Le président Saïed, qui a pris lui-même ce décret sans consulter personne, a aussi déclaré : «Nous refusons la servilité, la soumission et l’indignité, et nous refusons la déformation de l’histoire», l’histoire, la seule qu’il admet, étant, de son point de vue, celle qu’il croit pouvoir imposer lui-même à ses concitoyens.

«C’est un paradoxe étrange et humiliant que certaines parties suspectes à l’étranger et chez nous veuillent nous imposer les dates de nos fêtes nationales et religieuses, et il ne leur reste plus que de traquer pour nous l’apparition du croissant» (annonçant le début du mois de ramadan), a-t-il déclaré, sans désigner ces «parties suspectes», jouant comme à son habitude sur l’ambiguïté et l’imprécision, ce qui ne permet pas à ses détracteurs de le mettre en face de ses erreurs.

Saïed a souligné, par ailleurs, que «l’État est un et que sa fête nationale est une», affirmant que «la Révolution a éclaté le 17 décembre 2010 et que la date réelle de la Fête de la Révolution est le 24 décembre, lorsque le peuple tunisien a exigé le renversement du régime à la suite la mort des deux martyrs à Menzel Bouzaiene, de sorte que les protestations ont commencé pour des raisons socio-économiques, puis se sont transformées en protestations politiques exigeant un changement du système en place».
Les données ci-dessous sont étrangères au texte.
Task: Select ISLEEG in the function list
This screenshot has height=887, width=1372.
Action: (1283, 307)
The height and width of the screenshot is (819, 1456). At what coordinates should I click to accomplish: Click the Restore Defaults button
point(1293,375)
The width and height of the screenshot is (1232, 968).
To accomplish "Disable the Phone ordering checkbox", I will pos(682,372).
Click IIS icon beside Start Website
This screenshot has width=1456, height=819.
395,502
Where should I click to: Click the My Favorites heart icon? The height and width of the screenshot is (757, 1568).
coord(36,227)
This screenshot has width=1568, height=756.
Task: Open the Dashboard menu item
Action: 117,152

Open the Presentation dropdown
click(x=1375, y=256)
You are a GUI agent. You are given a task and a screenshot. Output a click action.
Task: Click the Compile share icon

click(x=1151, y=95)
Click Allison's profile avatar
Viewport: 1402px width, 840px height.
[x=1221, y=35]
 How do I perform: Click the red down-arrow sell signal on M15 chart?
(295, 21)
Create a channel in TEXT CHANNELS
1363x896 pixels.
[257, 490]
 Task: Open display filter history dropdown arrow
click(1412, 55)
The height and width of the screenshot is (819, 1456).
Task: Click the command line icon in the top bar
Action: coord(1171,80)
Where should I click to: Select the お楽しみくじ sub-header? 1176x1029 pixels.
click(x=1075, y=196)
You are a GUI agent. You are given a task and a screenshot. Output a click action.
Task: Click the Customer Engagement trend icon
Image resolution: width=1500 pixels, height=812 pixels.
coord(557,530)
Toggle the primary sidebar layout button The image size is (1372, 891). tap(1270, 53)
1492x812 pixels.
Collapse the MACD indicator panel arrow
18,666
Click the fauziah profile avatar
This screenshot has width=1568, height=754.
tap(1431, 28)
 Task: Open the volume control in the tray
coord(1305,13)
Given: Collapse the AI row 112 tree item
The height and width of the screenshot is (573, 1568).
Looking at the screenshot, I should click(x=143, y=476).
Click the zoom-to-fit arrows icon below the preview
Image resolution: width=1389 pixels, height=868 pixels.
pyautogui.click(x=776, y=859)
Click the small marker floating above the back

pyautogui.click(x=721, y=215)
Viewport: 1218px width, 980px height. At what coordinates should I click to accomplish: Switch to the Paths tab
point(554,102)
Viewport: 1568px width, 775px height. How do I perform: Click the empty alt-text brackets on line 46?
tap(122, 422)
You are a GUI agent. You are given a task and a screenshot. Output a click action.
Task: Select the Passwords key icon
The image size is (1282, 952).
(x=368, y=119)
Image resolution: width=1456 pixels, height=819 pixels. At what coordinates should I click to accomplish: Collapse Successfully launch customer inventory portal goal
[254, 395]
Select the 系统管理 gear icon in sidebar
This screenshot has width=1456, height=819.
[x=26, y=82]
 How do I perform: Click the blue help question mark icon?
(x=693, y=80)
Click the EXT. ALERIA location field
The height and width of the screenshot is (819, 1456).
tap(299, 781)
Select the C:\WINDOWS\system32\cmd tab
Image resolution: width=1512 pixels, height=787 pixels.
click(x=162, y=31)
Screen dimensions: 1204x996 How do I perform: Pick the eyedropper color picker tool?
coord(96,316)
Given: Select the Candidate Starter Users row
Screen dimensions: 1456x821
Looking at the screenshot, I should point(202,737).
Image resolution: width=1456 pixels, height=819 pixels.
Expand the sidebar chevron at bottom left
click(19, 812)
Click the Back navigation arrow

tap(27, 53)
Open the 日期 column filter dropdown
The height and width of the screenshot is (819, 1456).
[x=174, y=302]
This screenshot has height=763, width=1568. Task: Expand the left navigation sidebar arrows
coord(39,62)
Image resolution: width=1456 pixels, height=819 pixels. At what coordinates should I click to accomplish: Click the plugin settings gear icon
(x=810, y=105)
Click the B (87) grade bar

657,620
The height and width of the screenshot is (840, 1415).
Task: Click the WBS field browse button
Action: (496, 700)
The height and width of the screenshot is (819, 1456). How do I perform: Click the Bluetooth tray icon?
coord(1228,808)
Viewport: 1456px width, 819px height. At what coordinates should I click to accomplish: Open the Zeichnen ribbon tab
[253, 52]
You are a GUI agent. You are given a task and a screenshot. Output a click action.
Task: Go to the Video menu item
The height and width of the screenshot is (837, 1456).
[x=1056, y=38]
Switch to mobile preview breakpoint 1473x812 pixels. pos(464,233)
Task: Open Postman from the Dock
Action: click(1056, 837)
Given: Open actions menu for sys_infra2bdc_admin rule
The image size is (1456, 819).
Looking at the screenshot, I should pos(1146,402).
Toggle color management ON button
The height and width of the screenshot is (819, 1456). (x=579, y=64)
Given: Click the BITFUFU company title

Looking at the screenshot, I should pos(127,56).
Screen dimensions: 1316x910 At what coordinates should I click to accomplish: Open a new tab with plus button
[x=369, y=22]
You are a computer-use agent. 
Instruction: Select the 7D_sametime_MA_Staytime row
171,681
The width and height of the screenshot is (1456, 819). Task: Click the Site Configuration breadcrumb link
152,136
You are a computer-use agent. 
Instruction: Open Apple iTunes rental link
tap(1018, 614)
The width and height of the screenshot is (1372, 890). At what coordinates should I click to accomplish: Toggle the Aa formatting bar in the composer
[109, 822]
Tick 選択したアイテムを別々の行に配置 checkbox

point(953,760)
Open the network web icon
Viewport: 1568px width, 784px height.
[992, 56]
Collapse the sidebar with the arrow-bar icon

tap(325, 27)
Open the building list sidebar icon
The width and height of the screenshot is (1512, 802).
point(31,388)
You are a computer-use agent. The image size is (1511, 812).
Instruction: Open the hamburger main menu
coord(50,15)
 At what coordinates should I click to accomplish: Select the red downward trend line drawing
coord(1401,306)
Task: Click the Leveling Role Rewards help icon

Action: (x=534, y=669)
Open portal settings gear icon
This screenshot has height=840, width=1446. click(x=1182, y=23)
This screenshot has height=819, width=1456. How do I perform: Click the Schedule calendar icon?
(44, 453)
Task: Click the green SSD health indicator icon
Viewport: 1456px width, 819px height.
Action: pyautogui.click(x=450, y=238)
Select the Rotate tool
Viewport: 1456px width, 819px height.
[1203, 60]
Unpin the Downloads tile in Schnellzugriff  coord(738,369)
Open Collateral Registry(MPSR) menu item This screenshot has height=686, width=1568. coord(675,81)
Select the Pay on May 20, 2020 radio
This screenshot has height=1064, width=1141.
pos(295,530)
Le 14 janvier 2011 ne sera pas enterré

Par conséquent, le 14 janvier 2011, date à laquelle Ben Ali a fui la Tunisie, annonçant ainsi la chute de son régime et le déclenchement du Printemps arabe, ne peut être considéré, du point de vue de M. Saïed, comme la Fête de la Révolution, même si une majorité de Tunisiens continuent de la célébrer en tant que telle, comme ils l’ont fait vendredi dernier. Pour lui, ce jour-là, le régime n’est pas tombé. Il s’est juste réformé momentanément, avec une sorte de ravalement de façade, qui a permis au système de se régénérer et de rester en place.

C’est là une analyse qui peut être discutée par des historiens et étayée (ou réfutée) par des arguments, mais est-ce le rôle d’un président de la république de décider unilatéralement et par décret des dates des fêtes nationales, ou celles-ci ne sont-elles pas plutôt fixées par un consensus national, qui plus est, au terme d’un débat engageant toutes les forces de la nations ?

Quelqu’un pourra-t-il expliquer à M. Saïed que la Tunisie a existé pendant des millénaires avant son élection, en novembre 2019, qu’elle lui survivra, peut-être pendant des millénaires encore, et que son mandat restera, dans l’histoire, comme une petite parenthèse dont on ne se rappellera peut-être plus dans dix, cent ou mille ans ? Quelqu’un peut-il lui conseiller de se montrer plus modeste face au jugement de l’histoire qui, on le sait, a jeté dans ses poubelles plus d’un César.